▶ [EXERCISE BRIEF] Please report, as a single number with no other text, how many lines of the listing contain "agent".

▶ [EXTRACTED RECORDS]

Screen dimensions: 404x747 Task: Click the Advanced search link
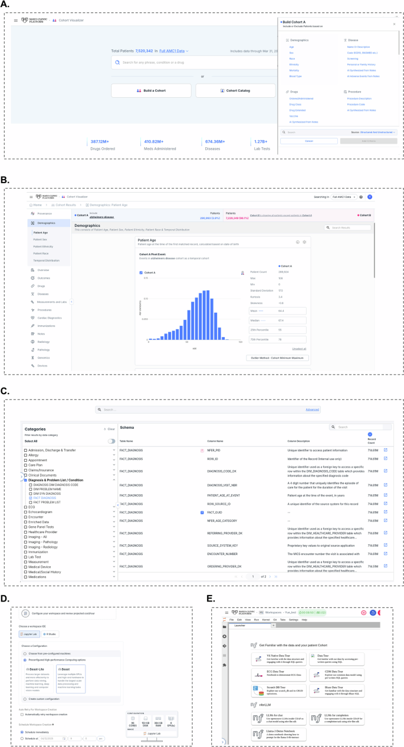click(x=312, y=409)
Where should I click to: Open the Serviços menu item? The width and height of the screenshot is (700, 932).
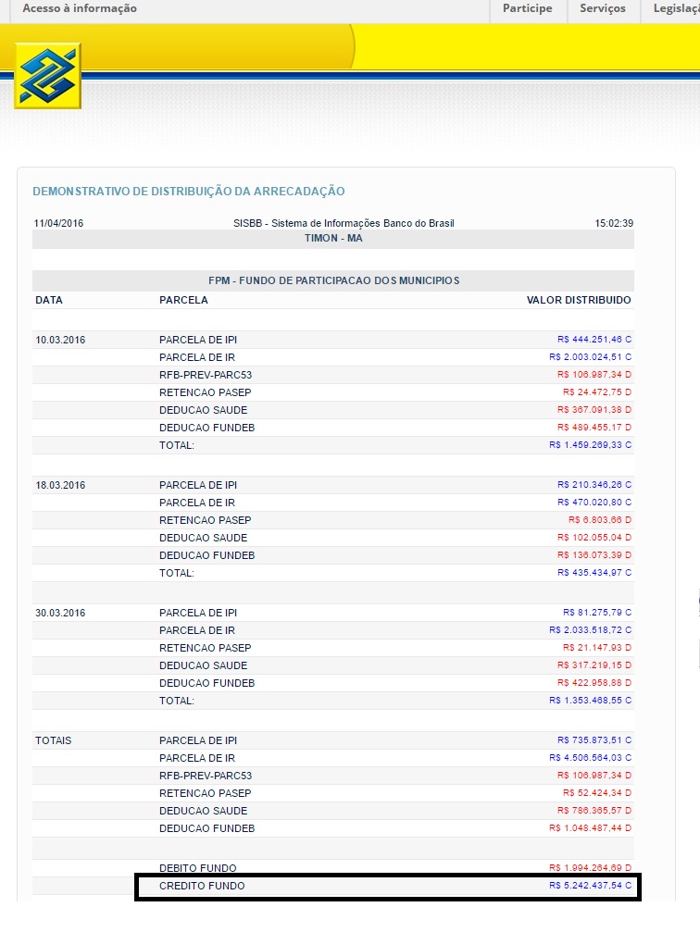602,8
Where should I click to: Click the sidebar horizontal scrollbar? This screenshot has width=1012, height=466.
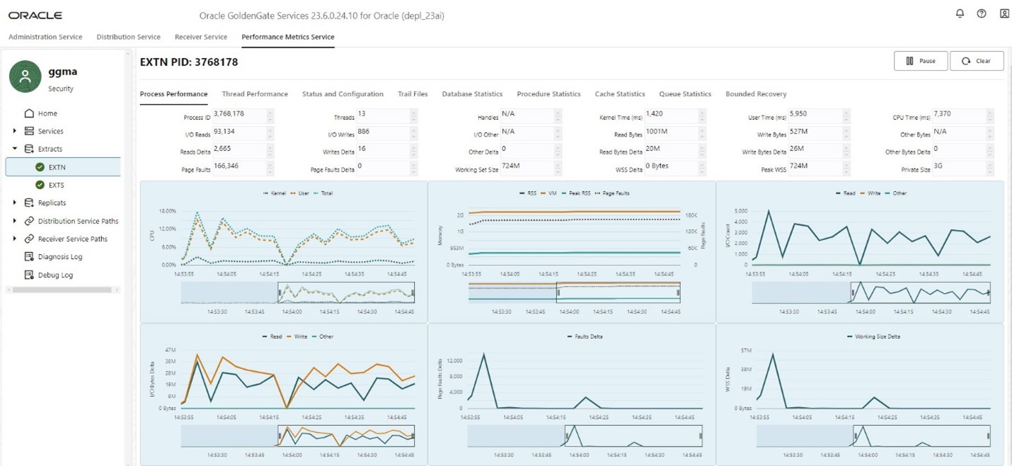[62, 290]
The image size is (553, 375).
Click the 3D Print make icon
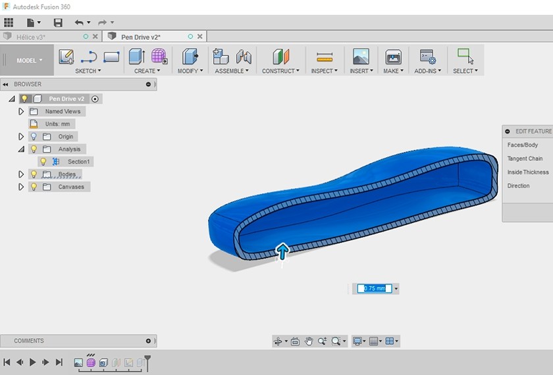pyautogui.click(x=393, y=57)
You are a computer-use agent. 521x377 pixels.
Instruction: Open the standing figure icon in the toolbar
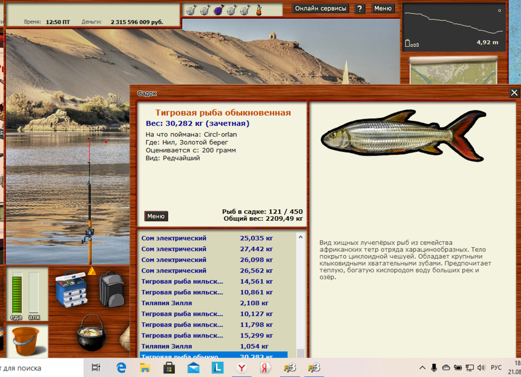[259, 9]
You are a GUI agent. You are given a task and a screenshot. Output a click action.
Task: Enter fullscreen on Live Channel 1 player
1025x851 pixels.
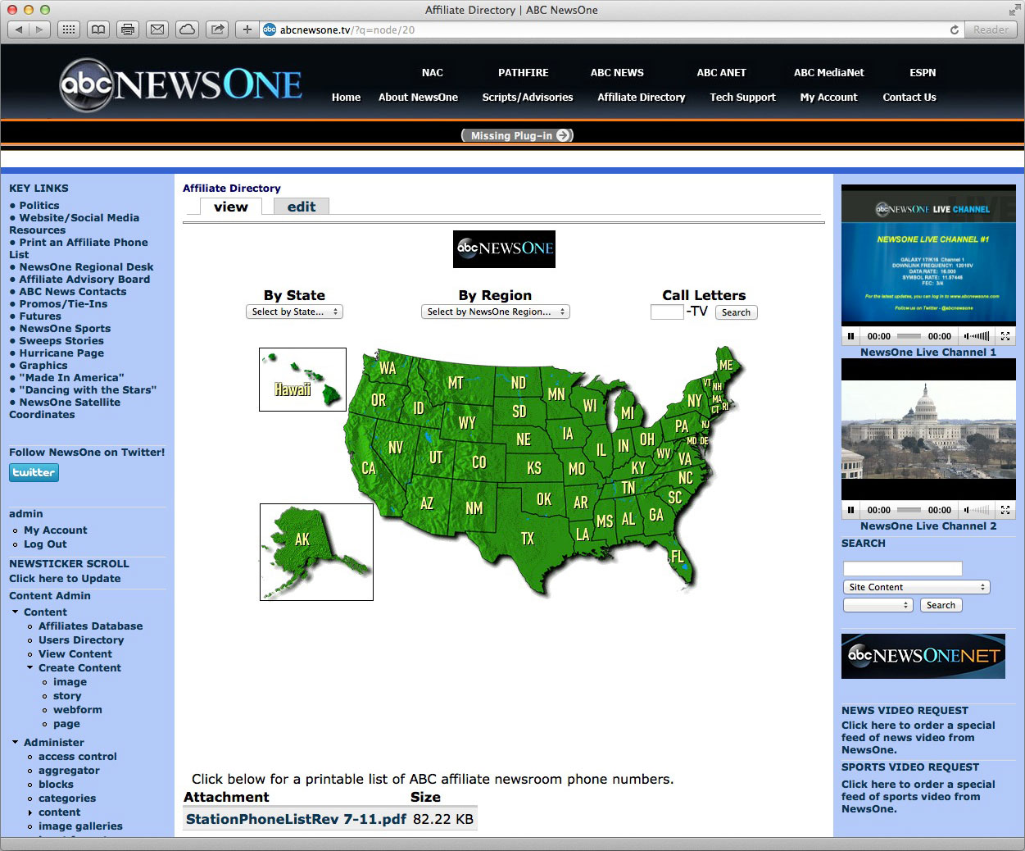(1005, 336)
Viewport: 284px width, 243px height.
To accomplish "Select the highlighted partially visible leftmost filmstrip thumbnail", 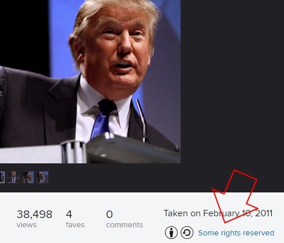I will pyautogui.click(x=2, y=177).

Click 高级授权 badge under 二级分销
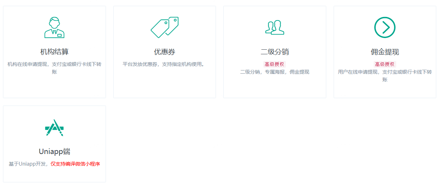point(275,64)
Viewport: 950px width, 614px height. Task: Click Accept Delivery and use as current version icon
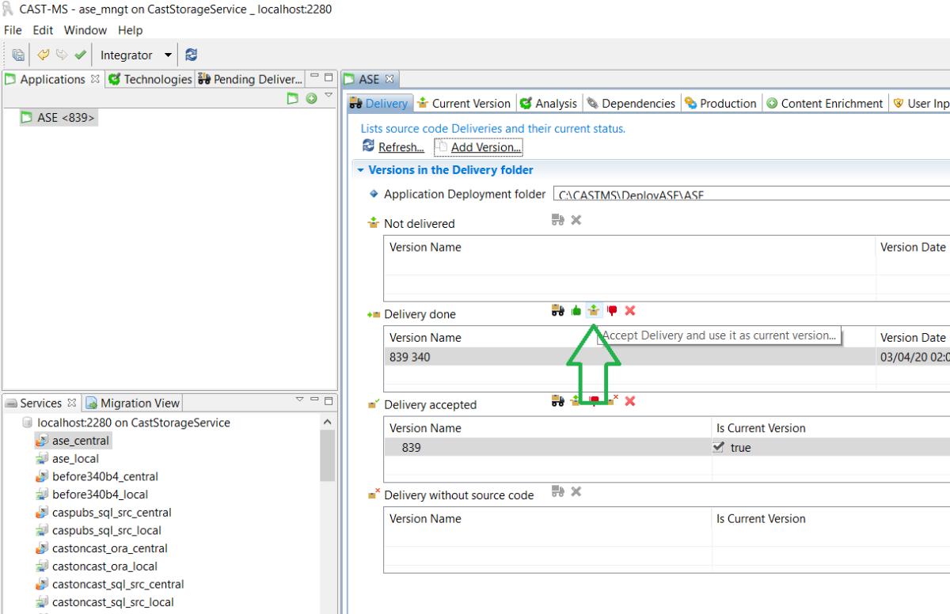tap(594, 311)
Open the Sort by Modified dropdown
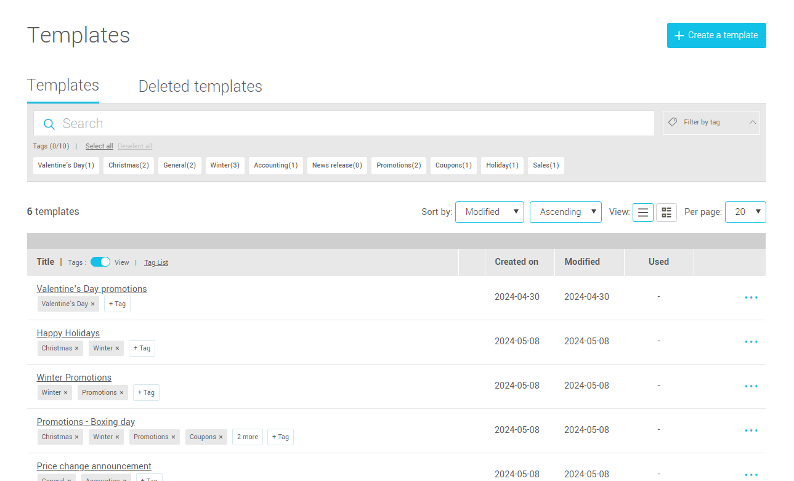794x481 pixels. click(x=489, y=212)
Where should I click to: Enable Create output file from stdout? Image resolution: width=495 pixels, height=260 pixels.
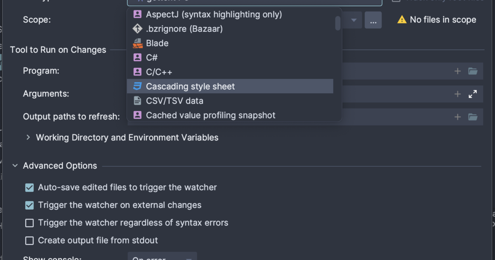coord(29,241)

▶ [SOLUTION TO THE PROBLEM] 2